The task> Please convert the entries below into a Markdown table with two columns, "Row" for the row number and "Line" for the line itself, leaving out blank lines.

Record list>
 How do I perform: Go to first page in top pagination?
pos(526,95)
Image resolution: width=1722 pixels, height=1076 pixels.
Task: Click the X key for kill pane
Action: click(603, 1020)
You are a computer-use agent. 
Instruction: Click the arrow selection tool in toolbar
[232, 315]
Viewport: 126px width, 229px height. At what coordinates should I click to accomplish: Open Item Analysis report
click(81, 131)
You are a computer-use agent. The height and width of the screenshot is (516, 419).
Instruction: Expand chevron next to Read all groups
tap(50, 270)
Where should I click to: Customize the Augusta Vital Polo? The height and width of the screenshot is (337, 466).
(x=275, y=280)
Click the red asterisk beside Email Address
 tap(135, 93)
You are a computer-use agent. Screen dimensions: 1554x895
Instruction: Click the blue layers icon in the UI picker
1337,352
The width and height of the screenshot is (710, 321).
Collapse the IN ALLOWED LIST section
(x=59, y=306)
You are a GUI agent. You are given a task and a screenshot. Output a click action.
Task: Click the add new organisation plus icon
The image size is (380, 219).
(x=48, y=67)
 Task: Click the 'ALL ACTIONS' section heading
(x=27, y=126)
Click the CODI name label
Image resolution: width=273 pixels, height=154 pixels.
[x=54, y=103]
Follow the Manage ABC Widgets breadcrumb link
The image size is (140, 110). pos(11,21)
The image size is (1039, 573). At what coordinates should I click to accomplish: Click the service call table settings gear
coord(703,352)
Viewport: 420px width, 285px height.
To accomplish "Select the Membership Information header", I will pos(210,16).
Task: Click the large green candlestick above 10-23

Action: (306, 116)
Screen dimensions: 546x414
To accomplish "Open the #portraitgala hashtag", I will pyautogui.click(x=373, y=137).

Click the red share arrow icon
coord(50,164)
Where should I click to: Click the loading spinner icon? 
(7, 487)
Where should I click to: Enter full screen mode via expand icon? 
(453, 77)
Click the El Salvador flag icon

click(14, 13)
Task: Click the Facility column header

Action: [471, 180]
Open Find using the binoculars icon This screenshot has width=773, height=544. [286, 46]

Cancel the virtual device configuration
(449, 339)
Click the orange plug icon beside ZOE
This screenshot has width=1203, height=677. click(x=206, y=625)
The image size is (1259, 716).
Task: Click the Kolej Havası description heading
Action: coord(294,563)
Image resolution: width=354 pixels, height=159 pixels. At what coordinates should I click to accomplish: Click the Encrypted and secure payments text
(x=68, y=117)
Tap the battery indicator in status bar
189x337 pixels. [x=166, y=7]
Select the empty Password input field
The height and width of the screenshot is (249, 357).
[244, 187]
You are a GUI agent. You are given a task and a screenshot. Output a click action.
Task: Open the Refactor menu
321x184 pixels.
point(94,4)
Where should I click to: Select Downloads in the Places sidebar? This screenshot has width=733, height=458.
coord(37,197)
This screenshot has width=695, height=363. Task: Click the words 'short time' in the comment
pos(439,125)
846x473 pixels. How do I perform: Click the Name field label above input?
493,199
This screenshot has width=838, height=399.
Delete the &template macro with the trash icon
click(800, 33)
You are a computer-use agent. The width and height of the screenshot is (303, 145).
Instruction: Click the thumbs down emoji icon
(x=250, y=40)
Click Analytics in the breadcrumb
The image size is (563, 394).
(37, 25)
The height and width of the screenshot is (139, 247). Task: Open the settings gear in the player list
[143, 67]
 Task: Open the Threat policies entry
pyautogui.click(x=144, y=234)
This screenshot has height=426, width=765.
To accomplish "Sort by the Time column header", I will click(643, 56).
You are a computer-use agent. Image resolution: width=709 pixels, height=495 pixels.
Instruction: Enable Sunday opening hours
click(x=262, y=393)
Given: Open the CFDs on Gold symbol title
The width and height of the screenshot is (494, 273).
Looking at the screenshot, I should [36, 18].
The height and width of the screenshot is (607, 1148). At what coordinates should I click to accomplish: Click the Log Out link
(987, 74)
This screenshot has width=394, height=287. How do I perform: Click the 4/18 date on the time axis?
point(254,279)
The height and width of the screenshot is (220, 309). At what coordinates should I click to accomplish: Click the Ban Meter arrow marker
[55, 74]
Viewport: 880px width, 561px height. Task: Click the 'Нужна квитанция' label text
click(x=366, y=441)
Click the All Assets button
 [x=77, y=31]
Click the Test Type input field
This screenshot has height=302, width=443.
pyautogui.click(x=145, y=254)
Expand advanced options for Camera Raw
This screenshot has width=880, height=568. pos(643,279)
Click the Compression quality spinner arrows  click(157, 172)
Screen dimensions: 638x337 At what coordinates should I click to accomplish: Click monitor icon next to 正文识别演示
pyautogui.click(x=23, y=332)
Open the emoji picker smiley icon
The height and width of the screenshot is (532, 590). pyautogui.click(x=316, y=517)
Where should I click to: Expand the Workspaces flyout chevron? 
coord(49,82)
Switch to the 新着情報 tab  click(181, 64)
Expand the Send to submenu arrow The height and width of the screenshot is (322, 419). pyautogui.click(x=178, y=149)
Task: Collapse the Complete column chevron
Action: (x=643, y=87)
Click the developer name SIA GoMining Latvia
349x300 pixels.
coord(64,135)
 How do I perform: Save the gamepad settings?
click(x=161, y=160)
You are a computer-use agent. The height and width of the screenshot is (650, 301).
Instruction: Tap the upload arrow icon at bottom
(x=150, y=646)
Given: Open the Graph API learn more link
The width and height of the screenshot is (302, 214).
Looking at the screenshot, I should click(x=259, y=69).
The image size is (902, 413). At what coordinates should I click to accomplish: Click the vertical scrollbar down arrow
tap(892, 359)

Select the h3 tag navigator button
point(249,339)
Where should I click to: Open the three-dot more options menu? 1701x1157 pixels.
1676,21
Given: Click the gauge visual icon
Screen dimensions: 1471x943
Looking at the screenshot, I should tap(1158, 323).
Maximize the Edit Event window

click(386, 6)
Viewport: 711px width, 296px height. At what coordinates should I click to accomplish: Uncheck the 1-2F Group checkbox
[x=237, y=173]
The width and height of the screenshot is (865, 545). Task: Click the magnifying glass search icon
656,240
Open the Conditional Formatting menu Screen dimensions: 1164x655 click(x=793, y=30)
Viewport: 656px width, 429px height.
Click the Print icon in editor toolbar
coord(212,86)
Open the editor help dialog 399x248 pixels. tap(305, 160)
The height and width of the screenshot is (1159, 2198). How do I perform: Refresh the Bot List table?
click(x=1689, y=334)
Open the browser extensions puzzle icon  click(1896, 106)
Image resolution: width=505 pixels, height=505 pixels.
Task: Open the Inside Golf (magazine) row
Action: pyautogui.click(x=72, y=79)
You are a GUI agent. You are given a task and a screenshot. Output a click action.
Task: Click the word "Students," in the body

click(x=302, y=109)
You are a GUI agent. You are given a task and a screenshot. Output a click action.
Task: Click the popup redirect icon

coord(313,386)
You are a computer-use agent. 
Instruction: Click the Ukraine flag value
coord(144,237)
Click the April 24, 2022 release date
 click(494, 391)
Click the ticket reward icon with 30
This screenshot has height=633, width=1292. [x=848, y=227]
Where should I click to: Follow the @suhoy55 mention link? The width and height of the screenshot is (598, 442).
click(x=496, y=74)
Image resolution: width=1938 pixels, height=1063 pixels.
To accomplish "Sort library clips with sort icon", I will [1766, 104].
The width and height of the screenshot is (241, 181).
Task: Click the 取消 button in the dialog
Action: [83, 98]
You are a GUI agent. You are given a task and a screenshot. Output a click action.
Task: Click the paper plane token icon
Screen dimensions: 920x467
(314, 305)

Full solution>
| Row | Line |
|---|---|
| 1 |  How do I perform: Go to first page in top pagination? |
| 2 | pos(526,95) |
| 3 | Image resolution: width=1722 pixels, height=1076 pixels. |
| 4 | Task: Click the X key for kill pane |
| 5 | Action: click(603, 1020) |
| 6 | You are a computer-use agent.  |
| 7 | Instruction: Click the arrow selection tool in toolbar |
| 8 | [232, 315] |
| 9 | Viewport: 126px width, 229px height. At what coordinates should I click to accomplish: Open Item Analysis report |
| 10 | click(81, 131) |
| 11 | You are a computer-use agent. The height and width of the screenshot is (516, 419). |
| 12 | Instruction: Expand chevron next to Read all groups |
| 13 | tap(50, 270) |
| 14 | Where should I click to: Customize the Augusta Vital Polo? The height and width of the screenshot is (337, 466). |
| 15 | (x=275, y=280) |
| 16 | Click the red asterisk beside Email Address |
| 17 |  tap(135, 93) |
| 18 | You are a computer-use agent. Screen dimensions: 1554x895 |
| 19 | Instruction: Click the blue layers icon in the UI picker |
| 20 | 1337,352 |
| 21 | The width and height of the screenshot is (710, 321). |
| 22 | Collapse the IN ALLOWED LIST section |
| 23 | (x=59, y=306) |
| 24 | You are a GUI agent. You are given a task and a screenshot. Output a click action. |
| 25 | Task: Click the add new organisation plus icon |
| 26 | The image size is (380, 219). |
| 27 | (x=48, y=67) |
| 28 |  Task: Click the 'ALL ACTIONS' section heading |
| 29 | (x=27, y=126) |
| 30 | Click the CODI name label |
| 31 | Image resolution: width=273 pixels, height=154 pixels. |
| 32 | [x=54, y=103] |
| 33 | Follow the Manage ABC Widgets breadcrumb link |
| 34 | The image size is (140, 110). pos(11,21) |
| 35 | The image size is (1039, 573). At what coordinates should I click to accomplish: Click the service call table settings gear |
| 36 | coord(703,352) |
| 37 | Viewport: 420px width, 285px height. |
| 38 | To accomplish "Select the Membership Information header", I will pos(210,16). |
| 39 | Task: Click the large green candlestick above 10-23 |
| 40 | Action: (306, 116) |
| 41 | Screen dimensions: 546x414 |
| 42 | To accomplish "Open the #portraitgala hashtag", I will pyautogui.click(x=373, y=137). |
| 43 | Click the red share arrow icon |
| 44 | coord(50,164) |
| 45 | Where should I click to: Click the loading spinner icon?  |
| 46 | (7, 487) |
| 47 | Where should I click to: Enter full screen mode via expand icon?  |
| 48 | (453, 77) |
| 49 | Click the El Salvador flag icon |
| 50 | click(14, 13) |
| 51 | Task: Click the Facility column header |
| 52 | Action: [471, 180] |
| 53 | Open Find using the binoculars icon This screenshot has width=773, height=544. [286, 46] |
| 54 | Cancel the virtual device configuration |
| 55 | (449, 339) |
| 56 | Click the orange plug icon beside ZOE |
| 57 | This screenshot has width=1203, height=677. click(x=206, y=625) |
| 58 | The image size is (1259, 716). |
| 59 | Task: Click the Kolej Havası description heading |
| 60 | Action: coord(294,563) |
| 61 | Image resolution: width=354 pixels, height=159 pixels. At what coordinates should I click to accomplish: Click the Encrypted and secure payments text |
| 62 | (x=68, y=117) |
| 63 | Tap the battery indicator in status bar |
| 64 | 189x337 pixels. [x=166, y=7] |
| 65 | Select the empty Password input field |
| 66 | The height and width of the screenshot is (249, 357). |
| 67 | [244, 187] |
| 68 | You are a GUI agent. You are given a task and a screenshot. Output a click action. |
| 69 | Task: Open the Refactor menu |
| 70 | 321x184 pixels. |
| 71 | point(94,4) |
| 72 | Where should I click to: Select Downloads in the Places sidebar? This screenshot has width=733, height=458. |
| 73 | coord(37,197) |
| 74 | This screenshot has width=695, height=363. Task: Click the words 'short time' in the comment |
| 75 | pos(439,125) |
| 76 | 846x473 pixels. How do I perform: Click the Name field label above input? |
| 77 | 493,199 |
| 78 | This screenshot has width=838, height=399. |
| 79 | Delete the &template macro with the trash icon |
| 80 | click(800, 33) |
| 81 | You are a computer-use agent. The width and height of the screenshot is (303, 145). |
| 82 | Instruction: Click the thumbs down emoji icon |
| 83 | (x=250, y=40) |
| 84 | Click Analytics in the breadcrumb |
| 85 | The image size is (563, 394). |
| 86 | (37, 25) |
| 87 | The height and width of the screenshot is (139, 247). Task: Open the settings gear in the player list |
| 88 | [143, 67] |
| 89 |  Task: Open the Threat policies entry |
| 90 | pyautogui.click(x=144, y=234) |
| 91 | This screenshot has height=426, width=765. |
| 92 | To accomplish "Sort by the Time column header", I will click(643, 56). |
| 93 | You are a computer-use agent. Image resolution: width=709 pixels, height=495 pixels. |
| 94 | Instruction: Enable Sunday opening hours |
| 95 | click(x=262, y=393) |
| 96 | Given: Open the CFDs on Gold symbol title |
| 97 | The width and height of the screenshot is (494, 273). |
| 98 | Looking at the screenshot, I should [36, 18]. |
| 99 | The height and width of the screenshot is (607, 1148). At what coordinates should I click to accomplish: Click the Log Out link |
| 100 | (987, 74) |
| 101 | This screenshot has width=394, height=287. How do I perform: Click the 4/18 date on the time axis? |
| 102 | point(254,279) |
| 103 | The height and width of the screenshot is (220, 309). At what coordinates should I click to accomplish: Click the Ban Meter arrow marker |
| 104 | [55, 74] |
| 105 | Viewport: 880px width, 561px height. Task: Click the 'Нужна квитанция' label text |
| 106 | click(x=366, y=441) |
| 107 | Click the All Assets button |
| 108 |  [x=77, y=31] |
| 109 | Click the Test Type input field |
| 110 | This screenshot has height=302, width=443. |
| 111 | pyautogui.click(x=145, y=254) |
| 112 | Expand advanced options for Camera Raw |
| 113 | This screenshot has width=880, height=568. pos(643,279) |
| 114 | Click the Compression quality spinner arrows  click(157, 172) |
| 115 | Screen dimensions: 638x337 At what coordinates should I click to accomplish: Click monitor icon next to 正文识别演示 |
| 116 | pyautogui.click(x=23, y=332) |
| 117 | Open the emoji picker smiley icon |
| 118 | The height and width of the screenshot is (532, 590). pyautogui.click(x=316, y=517) |
| 119 | Where should I click to: Expand the Workspaces flyout chevron?  |
| 120 | coord(49,82) |
| 121 | Switch to the 新着情報 tab  click(181, 64) |
| 122 | Expand the Send to submenu arrow The height and width of the screenshot is (322, 419). pyautogui.click(x=178, y=149) |
| 123 | Task: Collapse the Complete column chevron |
| 124 | Action: (x=643, y=87) |
| 125 | Click the developer name SIA GoMining Latvia |
| 126 | 349x300 pixels. |
| 127 | coord(64,135) |
| 128 |  How do I perform: Save the gamepad settings? |
| 129 | click(x=161, y=160) |
| 130 | You are a computer-use agent. The height and width of the screenshot is (650, 301). |
| 131 | Instruction: Tap the upload arrow icon at bottom |
| 132 | (x=150, y=646) |
| 133 | Given: Open the Graph API learn more link |
| 134 | The width and height of the screenshot is (302, 214). |
| 135 | Looking at the screenshot, I should click(x=259, y=69). |
| 136 | The image size is (902, 413). At what coordinates should I click to accomplish: Click the vertical scrollbar down arrow |
| 137 | tap(892, 359) |
| 138 | Select the h3 tag navigator button |
| 139 | point(249,339) |
| 140 | Where should I click to: Open the three-dot more options menu? 1701x1157 pixels. |
| 141 | 1676,21 |
| 142 | Given: Click the gauge visual icon |
| 143 | Screen dimensions: 1471x943 |
| 144 | Looking at the screenshot, I should tap(1158, 323). |
| 145 | Maximize the Edit Event window |
| 146 | click(386, 6) |
| 147 | Viewport: 711px width, 296px height. At what coordinates should I click to accomplish: Uncheck the 1-2F Group checkbox |
| 148 | [x=237, y=173] |
| 149 | The width and height of the screenshot is (865, 545). Task: Click the magnifying glass search icon |
| 150 | 656,240 |
| 151 | Open the Conditional Formatting menu Screen dimensions: 1164x655 click(x=793, y=30) |
| 152 | Viewport: 656px width, 429px height. |
| 153 | Click the Print icon in editor toolbar |
| 154 | coord(212,86) |
| 155 | Open the editor help dialog 399x248 pixels. tap(305, 160) |
| 156 | The height and width of the screenshot is (1159, 2198). How do I perform: Refresh the Bot List table? |
| 157 | click(x=1689, y=334) |
| 158 | Open the browser extensions puzzle icon  click(1896, 106) |
| 159 | Image resolution: width=505 pixels, height=505 pixels. |
| 160 | Task: Open the Inside Golf (magazine) row |
| 161 | Action: pyautogui.click(x=72, y=79) |
| 162 | You are a GUI agent. You are given a task and a screenshot. Output a click action. |
| 163 | Task: Click the word "Students," in the body |
| 164 | click(x=302, y=109) |
| 165 | You are a GUI agent. You are given a task and a screenshot. Output a click action. |
| 166 | Task: Click the popup redirect icon |
| 167 | coord(313,386) |
| 168 | You are a computer-use agent.  |
| 169 | Instruction: Click the Ukraine flag value |
| 170 | coord(144,237) |
| 171 | Click the April 24, 2022 release date |
| 172 |  click(494, 391) |
| 173 | Click the ticket reward icon with 30 |
| 174 | This screenshot has height=633, width=1292. [x=848, y=227] |
| 175 | Where should I click to: Follow the @suhoy55 mention link? The width and height of the screenshot is (598, 442). |
| 176 | click(x=496, y=74) |
| 177 | Image resolution: width=1938 pixels, height=1063 pixels. |
| 178 | To accomplish "Sort library clips with sort icon", I will [1766, 104]. |
| 179 | The width and height of the screenshot is (241, 181). |
| 180 | Task: Click the 取消 button in the dialog |
| 181 | Action: [83, 98] |
| 182 | You are a GUI agent. You are given a task and a screenshot. Output a click action. |
| 183 | Task: Click the paper plane token icon |
| 184 | Screen dimensions: 920x467 |
| 185 | (314, 305) |